Ciò che accade a un certo punto a Master of None ha le sembianze di uno spin off, non di una terza stagione

Il motivo principale per cui la terza stagione della serie Netflix ha cambiato (in negativo) il mio parere è perché mi è sembrata, più che una terza stagione o un finale risolutivo di una trama avvincente, una sorta di spin off gestito male. Pensate, mi ero ripassato tutti gli episodi delle prime due stagioni per ricordare qualche dettaglio in più sulle origini di Dev e sul suo grande obiettivo di diventare un attore, ma Master of None 3, paradossalmente, non parla di Dev. Il protagonista delle prime due stagioni è messo da parte per raccontare la parabola di vita di Denise, l’amica gay con ambizioni da scrittrice e il suo viaggio sentimentale nella New York a fari spenti. Pur delineando bene le difficoltà coniugali tra le due donne e riuscendo, come avevano fatto le prime due, a parlare in modo sublime del peso esistenziale di ogni essere umano all’interno di una vita in cui il futuro è sempre un po’ incerto, Master of None 3 si è dimenticata, improvvisamente, di tutti gli altri personaggi a cui ci siamo affezionati precedentemente: Arnold, il simpaticissimo amico di Dev sparisce nel nulla come pure Francesca, la fiamma sentimentale che aveva acceso la luce nella vita di Dev. Che fine hanno fatto queste storie?

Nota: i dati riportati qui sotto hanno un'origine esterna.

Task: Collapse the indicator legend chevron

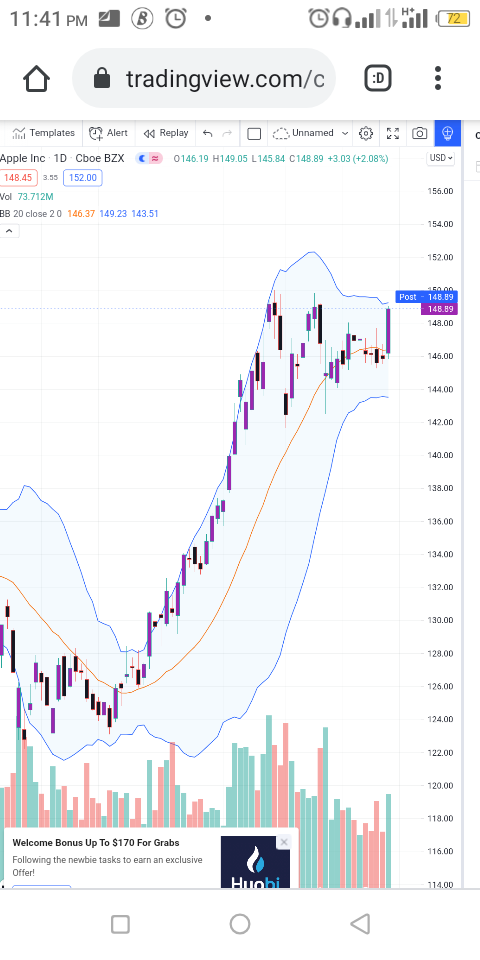Action: [9, 231]
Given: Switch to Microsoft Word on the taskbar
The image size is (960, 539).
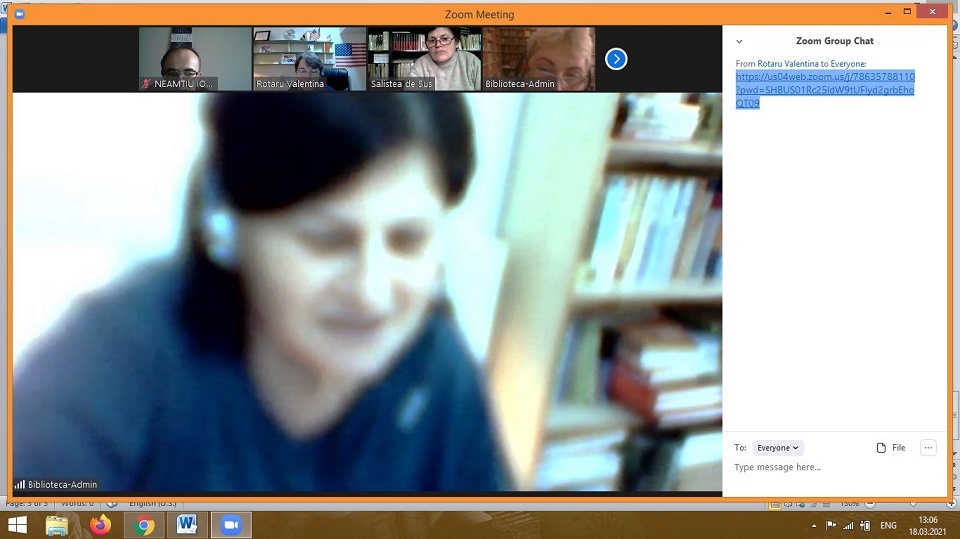Looking at the screenshot, I should (x=187, y=525).
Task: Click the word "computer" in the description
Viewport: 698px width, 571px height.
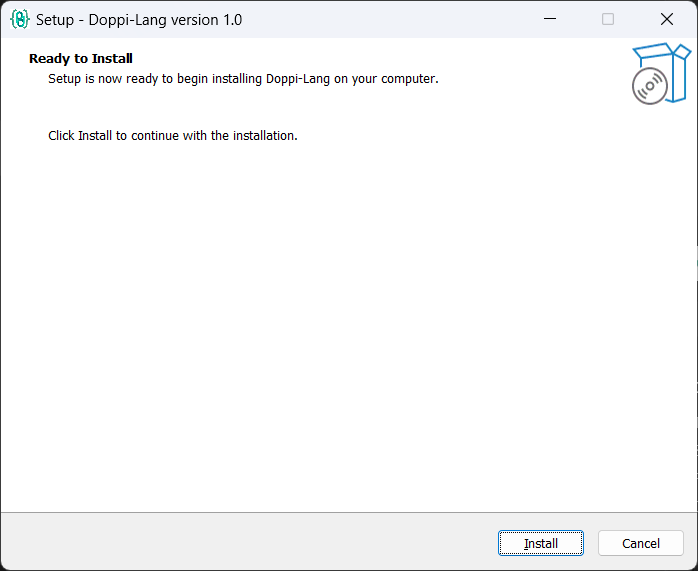Action: coord(408,79)
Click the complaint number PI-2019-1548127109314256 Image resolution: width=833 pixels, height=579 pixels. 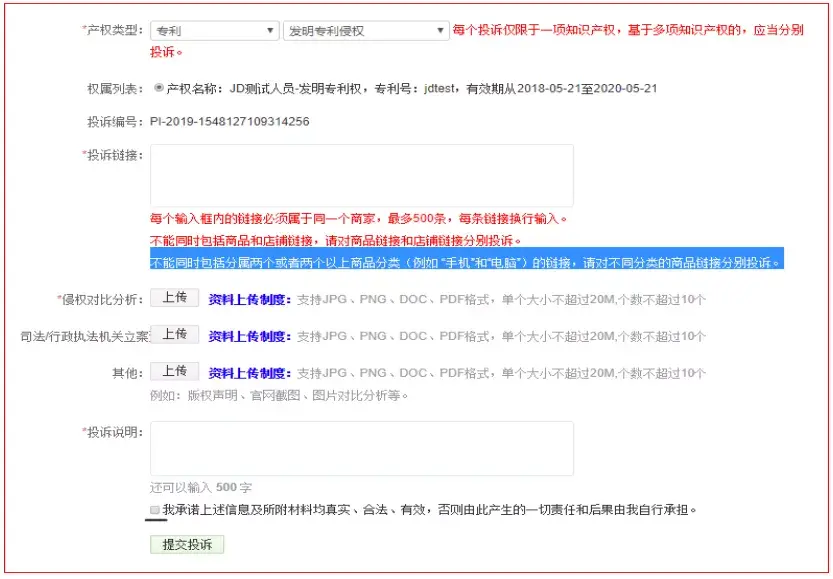tap(229, 122)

Ovviamente la causa di questo cambio di rotta è quell’elefante nella stanza delle accuse che hanno colpito Aziz Ansari. Al di là di questo e di un aspetto che riguarda solo i protagonisti della vicenda, Master of None 3 ha perso anche un’altra bussola o partita, ovvero quella ironica e sarcastica che abbiamo ammirato nelle vecchie stagioni, tutti quei momenti in cui ci siamo chiesti come fa una serie a farci ridere così tanto mentre ci spinge a pensare, riflettere, interrogare. Se la storia che ruotava attorno a Dev riusciva a bilanciare dramma e commedia, questa nuova storia finge di aver dimenticato come si provoca il sorriso degli spettatori per soffermarsi, il più delle volte, su eventi più maturi. Ma ne valeva la pena? Master of None ha brillato negli anni proprio perché si riusciva a prendersi una pausa dal ‘nero’ attraverso attimi di ‘giallo’, ossia momenti divertenti e lontani dalla tragicità. La storia di Denise e Alicia non è banale ma è raccontata con distacco, quasi come se la familiarità dei personaggi fosse caduta nel baratro – come se ci dovessimo concentrare solo sulle difficoltà, le perdite e i dolori che le relazioni importanti comportano. Non è assolutamente un male ma non è più Master of None. O almeno non è là Master of None a cui eravamo abituati.

Molti cambi di rotta che non sempre fanno centro

Il radicale cambio di prospettiva ci lascia subito perplessi e impreparati, soprattutto quando a cambiare non è solo un aspetto interno ma è anche lo stile, il confezionamento degli episodi. Se Master of None ci aveva abituati anche a colpi di scena e a improvvisi cambi di prospettiva che rendevano il prodotto più corale, la terza stagione si sofferma spesso su inquadrature fisse e silenzi che pretendono di dire qualcosa senza dire niente. Il flusso continuo di sentimenti si prende tutto lo spazio per emergere in un contesto completamente nuovo, quello rurale, dove le campagne spegnono i rumori della città, mentre Denice e Alicia affrontano i loro drammi interiori in un lunga e eterna fissità. Non c’è più una città che accoglie i protagonisti, non c’è più Dev che cerca di ottenere qualsiasi cosa e neppure voci secondarie che ci permettono di conoscere più a fondo l’intero contesto della storia, proprio perché la prospettiva è sempre e sola una.

Master of None continua ad essere un gioiellino sul piano della scrittura: come poche serie fino ad ora, la storia di Netflix cerca di allontanarsi sempre da ogni modello prestabilito, toccando sempre le corde giuste dello spettatore attraverso dialoghi brillanti. Anche questa terza stagione racconta una parte di realtà e lo fa con una coerenza tangibile, come se fossimo tutti calati nella storia che ci viene raccontata. Certo è che il ritmo delle stagioni precedenti non c’è più e questo è un rammarico perché Master of None ci aveva abituato a spunti repentini e a ribaltamenti di fronte continui, più che altro al marchio dell’imprevedibilità. Ogni puntata riusciva a tenere insieme gli elementi migliori della televisione moderna mischiando i guizzi antologici della prima parte seriale degli anni 70’, con un approccio diverso rispetto a qualsiasi altra serie moderna. 

Alla fine mi aspettavo solo di vedere Dev tra le strade di Modena, pensare che in qualche modo la vita ti consegni, prima o poi, tutto quello che hai sempre sperato. Ma Master of None è cambiata lasciandomi senza preavviso. Come qualcosa che aspettavo da tempo ma che non è mai arrivata.